Filing Taxes for a Senior? 7 things You Can do to Maximize Their Return
Posted November 29th 2016
Whether you’re caring for your aging parents or just helping them with their taxes, here are some tips to keep in mind so you can both get the most back when you file your taxes.
1. Make sure they file a tax return: Sounds simple, but some folks think that if they didn’t earn an income, they shouldn’t file a return. Filing always makes sense, because they could be entitled to other credits, deductions and benefits that get triggered once they file a tax return. For example, they’d need to file to receive the Guaranteed Income Supplement (GIS) – and filing late could interrupt the GIS benefit, GST/HST credits and other automatic benefits.
2. Split pension income: Seniors are allowed to split up to half of their eligible pension income with a spouse or common-law partner, so they can assign a portion of what they earned throughout the year to their better half. This can mean a significant tax reduction when one spouse has very little income, and the other has a lot. Another way to reduce taxes is through transfer amounts. If one parent is unable to completely offset their age amount, pension income and disability amount against their taxes payable, they can transfer the unused portion to their spouse’s return.

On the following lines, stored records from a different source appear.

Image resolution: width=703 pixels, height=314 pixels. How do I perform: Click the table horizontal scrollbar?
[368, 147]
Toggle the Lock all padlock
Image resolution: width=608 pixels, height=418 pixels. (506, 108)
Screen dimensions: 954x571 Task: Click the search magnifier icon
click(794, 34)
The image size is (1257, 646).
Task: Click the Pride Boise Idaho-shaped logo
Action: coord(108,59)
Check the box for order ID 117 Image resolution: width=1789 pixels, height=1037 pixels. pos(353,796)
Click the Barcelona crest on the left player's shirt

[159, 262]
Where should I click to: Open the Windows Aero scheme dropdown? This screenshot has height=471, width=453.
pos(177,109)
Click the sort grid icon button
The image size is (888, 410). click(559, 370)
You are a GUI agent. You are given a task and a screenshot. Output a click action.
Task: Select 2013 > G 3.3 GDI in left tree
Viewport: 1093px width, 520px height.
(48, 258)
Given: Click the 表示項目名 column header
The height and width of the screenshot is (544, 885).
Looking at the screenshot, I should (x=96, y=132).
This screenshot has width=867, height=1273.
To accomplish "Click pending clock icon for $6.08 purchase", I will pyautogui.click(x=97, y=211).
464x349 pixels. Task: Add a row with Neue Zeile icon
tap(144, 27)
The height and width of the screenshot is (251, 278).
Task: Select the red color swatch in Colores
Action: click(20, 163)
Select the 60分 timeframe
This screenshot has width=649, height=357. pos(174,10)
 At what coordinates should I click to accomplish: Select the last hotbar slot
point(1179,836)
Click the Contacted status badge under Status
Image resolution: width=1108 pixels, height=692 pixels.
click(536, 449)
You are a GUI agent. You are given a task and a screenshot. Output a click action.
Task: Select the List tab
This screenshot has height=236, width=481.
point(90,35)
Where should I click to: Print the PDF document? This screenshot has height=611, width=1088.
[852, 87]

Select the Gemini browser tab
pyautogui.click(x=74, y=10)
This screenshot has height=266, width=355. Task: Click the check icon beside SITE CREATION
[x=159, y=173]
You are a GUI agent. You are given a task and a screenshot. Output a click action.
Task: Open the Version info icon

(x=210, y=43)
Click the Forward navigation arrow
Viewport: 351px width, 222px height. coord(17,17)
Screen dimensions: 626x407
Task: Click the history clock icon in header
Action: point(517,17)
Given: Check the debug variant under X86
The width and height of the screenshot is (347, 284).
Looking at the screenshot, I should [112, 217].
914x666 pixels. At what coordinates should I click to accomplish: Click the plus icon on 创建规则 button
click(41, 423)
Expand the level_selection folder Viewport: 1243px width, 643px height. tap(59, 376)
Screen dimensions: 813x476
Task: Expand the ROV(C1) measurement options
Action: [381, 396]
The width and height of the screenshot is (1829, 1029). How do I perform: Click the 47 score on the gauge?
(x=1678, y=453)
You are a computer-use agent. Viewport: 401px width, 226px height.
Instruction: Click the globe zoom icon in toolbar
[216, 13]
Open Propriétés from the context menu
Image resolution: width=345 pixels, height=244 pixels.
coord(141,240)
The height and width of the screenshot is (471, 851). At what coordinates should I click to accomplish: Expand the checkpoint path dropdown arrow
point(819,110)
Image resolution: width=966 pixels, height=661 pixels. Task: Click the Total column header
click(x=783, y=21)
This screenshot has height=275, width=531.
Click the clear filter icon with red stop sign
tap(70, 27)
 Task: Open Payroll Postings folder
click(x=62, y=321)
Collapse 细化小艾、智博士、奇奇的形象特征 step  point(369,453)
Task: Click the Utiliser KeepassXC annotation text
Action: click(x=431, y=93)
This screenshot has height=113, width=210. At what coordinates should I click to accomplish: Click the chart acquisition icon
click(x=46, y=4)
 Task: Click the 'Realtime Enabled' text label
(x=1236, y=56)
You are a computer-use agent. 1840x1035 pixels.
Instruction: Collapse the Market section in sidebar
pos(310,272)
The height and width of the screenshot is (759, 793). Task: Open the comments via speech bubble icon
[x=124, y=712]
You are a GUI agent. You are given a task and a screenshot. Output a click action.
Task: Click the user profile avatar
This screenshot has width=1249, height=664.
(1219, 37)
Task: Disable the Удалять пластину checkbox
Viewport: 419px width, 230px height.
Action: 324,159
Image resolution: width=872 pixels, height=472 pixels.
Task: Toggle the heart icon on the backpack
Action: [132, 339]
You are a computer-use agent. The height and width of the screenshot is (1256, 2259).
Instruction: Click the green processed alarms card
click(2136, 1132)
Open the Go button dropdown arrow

3. Claim medical expenses: A portion of most medical expenses can be claimed! If your parent is part of a couple and the spouse with the lower income owes any tax, it usually makes the most sense for that person to claim them. Are your parents globetrotters? If they travelled to another country and purchased medical insurance for the trip, it’s considered a medical expense. If they traveled to obtain medical treatment that wasn’t available where they live, they might be able to claim the cost of transportation, meals and accommodation, depending on how far they needed to go.
4. Claim the caregiver amount: If your parent (or parents) are 65 or over, have earned less than $20,607 and live with you, you should be able to claim the caregiver amount. The kicker here is that you must be living together under one roof, so sending your parents money from afar won’t qualify you. If one of your parents happens to be living with you because of an illness or infirmity, they’ll need a note from their doctor describing their condition, and you can make this claim regardless of their age. If that’s the case, the caregiver amount increases by $2,121.
5. Split the disability tax credit: If your parent qualifies for the Disability Tax Credit but doesn’t have enough taxable income to take full advantage of it, they might be able to transfer an unused amount to you. In order to qualify for this, your parent must depend on you for all or some of the basic necessities of life.
6. Claim the cost of attendant care: If a senior is living in a retirement home and is eligible for the Disability Tax Credit, they can claim the costs relating to attendant care as medical expense. To make this claim, the retirement home provides you with an invoice detailing the amount paid for attendant care, which includes housekeeping, laundry, transportation and meal preparation. Rent and food expenses are not covered. If you claim attendant care in excess of $10,000, you cannot also claim the disability tax credit.
7. Claim nursing home expenses: For full-time care in a nursing home, there’s no limit on the total that your parents can claim as medical expenses. If you pay your parents’ nursing home fees, you might be able to claim them as a medical expense, however you’ll be subject to limits. It’s important to know that you can’t claim both nursing home fees and the Disability Tax Credit, so it might make more sense to restrict your claim to the attendant care portion of the fees, as long as they don’t exceed $10,000.
Want more cash in your pocket for making memories? If you’re in your golden years or taking care of a family member who is, take a minute to review what credits and deductions you could both be eligible for.